'Star Trek': 5 reasons why 'Lower Decks' is most faithful adaptation of franchise's ideals of current era
Here's why 'Lower Decks' beats both 'Picard' and 'Discovery' in getting the feel of 'Star Trek' right despite being an animated comedy
The difference between 'Star Trek' and 'Star Wars' is all there in the title: one is about themes of good and evil, and wars set against the backdrop of the stars, and the other is exploration -- to boldly go where no man has gone before and to arrive at every new alien world with the simple message of, "We come in peace." When Gene Roddenberry first came up with the idea for 'Star Trek', he envisioned a utopic society where all were welcomed into the Federation, a global community of equals working towards the greater good. It's a message of peace that's at odds with today's need for blockbuster action, which is why out of the three 'Star Trek' shows currently in production, 'Lower Decks' is the only one that really sticks true to what makes 'Star Trek' what it is.

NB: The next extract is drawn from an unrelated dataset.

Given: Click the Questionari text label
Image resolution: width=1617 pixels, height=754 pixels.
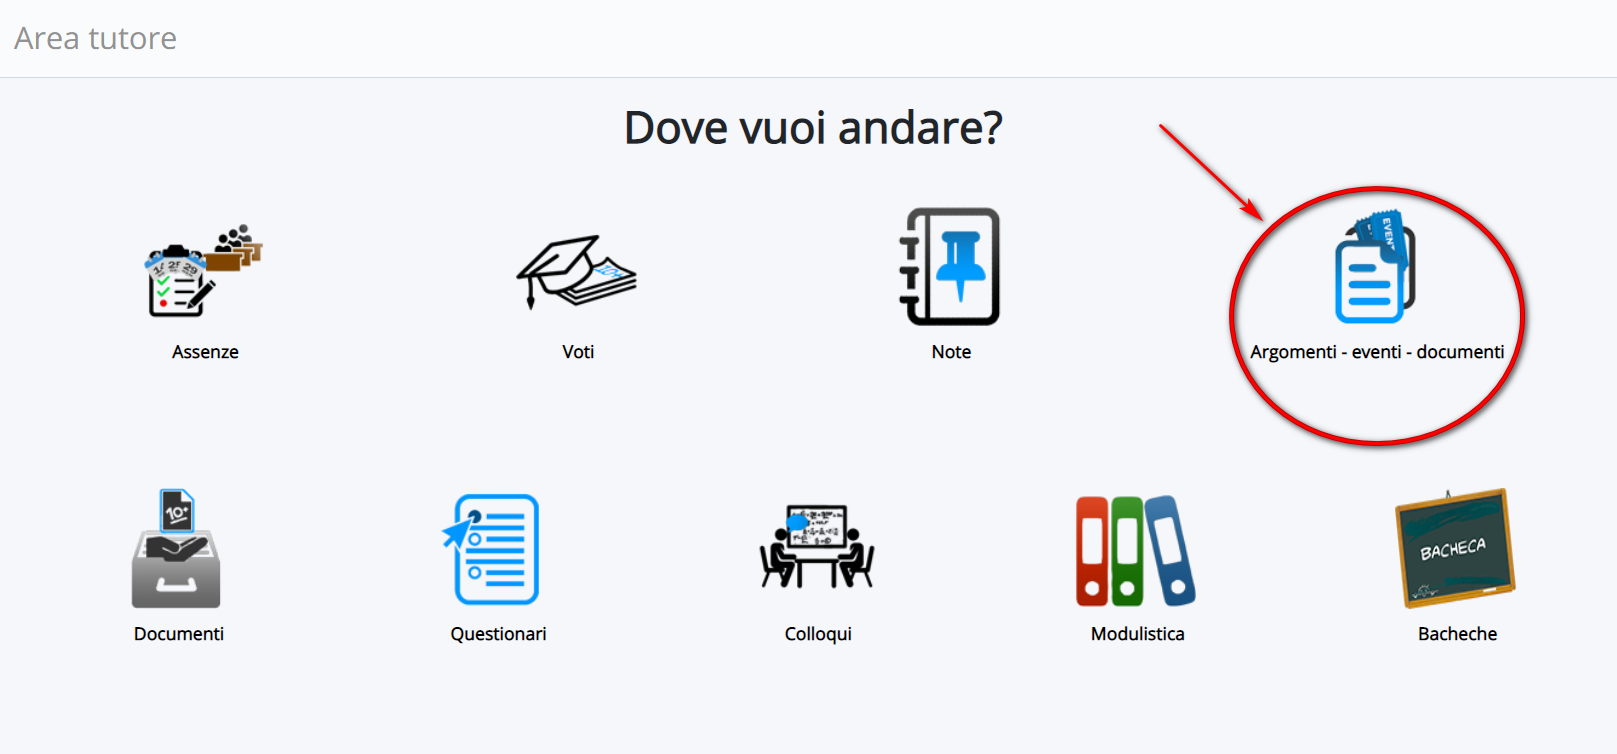Looking at the screenshot, I should point(498,634).
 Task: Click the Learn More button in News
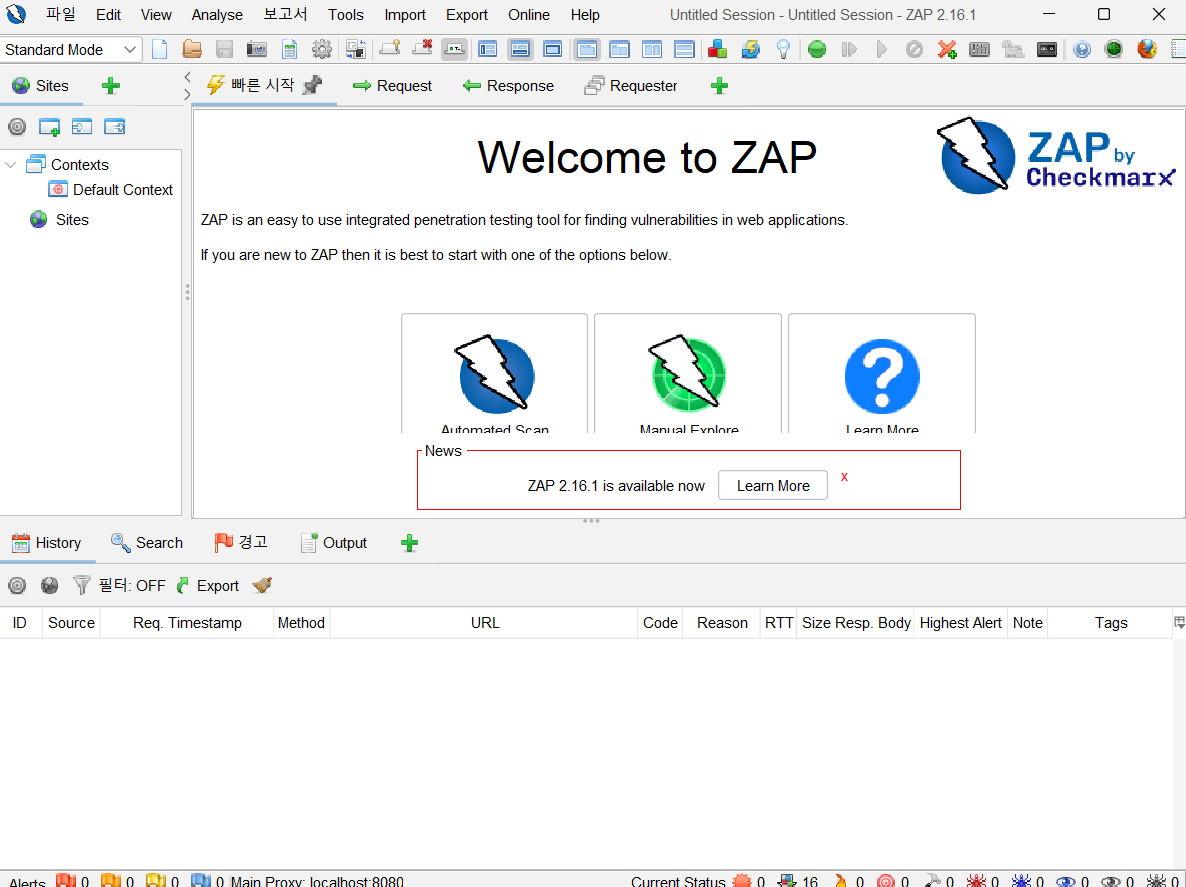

1. It believes in the Federation
With 'Discovery', we were introduced to a Federation embroiled in a Klingon war, one that was constantly pushed to take extreme measures in order to win the war and saved lives. The Federation was so dedicated to ruthless solutions that it did not even notice when an officer from the Dark Mirror universe took charge of one of their ships. 'Picard' wasn't much better -- it depicted a Federation that Jean-Luc Picard (Patrick Stewart) himself had lost faith in. The future continues to be bleak for the Federation...all the way into the future of the 32nd Century, where 'Discovery' Season 3 shows that the Federation has dissolved in the wake of a galaxy-wide disaster.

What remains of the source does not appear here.